I'll try to followup with a post of her photo.

Jay


----------



## DoubleJay (Aug 9, 2009)

Dave Ash said:


> 3-4 trips a week..
> 
> Fishing is a way of life around our family.


her photo, plus "first blood"


----------



## Pooch (May 26, 2009)

Here's mine and it for sale. Its setting up B.S. now. Asking 3500.


----------



## tannhd (Dec 3, 2010)

I was fortunate enough to enjoy a trip on a very nice handmade drift boat this summer throwing mouse patterns at night. One of the absolute best ways to fish. The ground you can cover, and stealth it provides is unmatched. Got me into looking at drift boats myself.


----------



## Roger That (Nov 18, 2010)

I've got a 15' fish rite drifter. Awesome if you aren't on a time constraint, forces you to look at water differently, blast to fish out of. I also have a 14ft Deep V with a 25hp on it that I fish the lower river with a lot.


----------



## Roger That (Nov 18, 2010)

GVBryan said:


> Mine is pretty versatile...


hey I've seen that boat before.


----------



## plugger (Aug 8, 2001)

My sled.


----------



## GVBryan (Mar 13, 2009)

I'm headed up this weekend too. Good luck!



DoubleJay said:


> Mine's a new 2012 Lowe Roughneck 1760C with ETec 90 Jet. Very shallow water running boat (with modified "tunnel" hull for jet). Center console controls, "River Larry" type anchor winch and MNKta Fortrex bowmount. Have added rod holders for fishing plugs.
> 
> Thinkin about having Larry add bow and transom railings for safety and practicality. Probly won't take it to him until mid-December, gotta fish.
> 
> ...


----------



## plugger (Aug 8, 2001)

My sled in action.


----------



## steelton (Jan 29, 2012)

Those who know, go slow.


----------



## jerrob (Aug 6, 2011)

real slow


----------



## steelton (Jan 29, 2012)

My father in-law just payed for his hyde drifter last night. They loaded it 20 min's ago on one of his shipping trucks and it will be in the water on the Mo by Friday afternoon. As far as I know it'll be the first Hyde Xl hybrid on michigan waters, pretty cool. It's the biggest drift boat they make.


----------



## DoubleJay (Aug 9, 2009)

steelton said:


> Those who know, go slow.


Certainly the best way to connect....with the fish, the natural beauty, the solitude! I have lots of great memories fishing with Gnat on the PM in this type of boat....sometimes wouldn't see another person all day. Sometimes wouldn't catch a fish until the water "warmed up" from 34 to 36 or 37deg by noon.....

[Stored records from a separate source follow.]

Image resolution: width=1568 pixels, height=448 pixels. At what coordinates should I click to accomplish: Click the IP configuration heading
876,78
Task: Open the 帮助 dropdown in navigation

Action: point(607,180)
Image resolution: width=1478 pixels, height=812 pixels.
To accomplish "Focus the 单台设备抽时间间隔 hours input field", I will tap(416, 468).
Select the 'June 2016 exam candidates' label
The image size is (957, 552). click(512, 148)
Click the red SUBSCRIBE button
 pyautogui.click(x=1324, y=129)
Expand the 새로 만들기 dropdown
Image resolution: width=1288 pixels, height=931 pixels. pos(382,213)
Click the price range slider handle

Gettin too old and crippled up to run this type of operation, so the jet sled was the only way to go for me. I promise to stick to the big water and do my best to avoid effin up anybody's solitude.......meantime, get out there and make your own memories! Some day soon (and I mean _real_ soon) that's all you'll have to share with your grandkids....

Jay


----------



## jerrob (Aug 6, 2011)

steelton said:


> My father in-law just payed for his hyde drifter last night. They loaded it 20 min's ago on one of his shipping trucks and it will be in the water on the Mo by Friday afternoon. As far as I know it'll be the first Hyde Xl hybrid on michigan waters, pretty cool. It's the biggest drift boat they make.


If ya get a chance, please post a pic. Those models are beauties. Congrats to your F.I.L.


----------



## Dave Ash (May 3, 2006)

Bought my first river boat.. pictures comming.....
14.5 sea Nymph with a 20 horse mariner.


----------



## tannhd (Dec 3, 2010)

My river boat!


----------



## riverdawg54 (Aug 27, 2012)

Sometime I will post a picture of my river boat.Need to find the camera first.If its gone forever I can use my phone


----------



## kevint (Mar 8, 2009)

this is mine


----------



## cmueller302 (Jan 30, 2007)

Here's mine doubles as a layout tender 16 foot 60/40 jet. Love it.

Outdoor Hub mobile, the outdoor information engine


----------



## Flyguide7 (Jun 30, 2012)

My river boat is a 14' SeaArk with a 35 Johnson jetdrive. I call it my scooter. It drinks a lot of gas but is a heck of a lot of fun but I can ride wide open in about 6" of water. Gets me to some parts of rivers barely accessible.


----------



## fastsled (Jul 31, 2005)




----------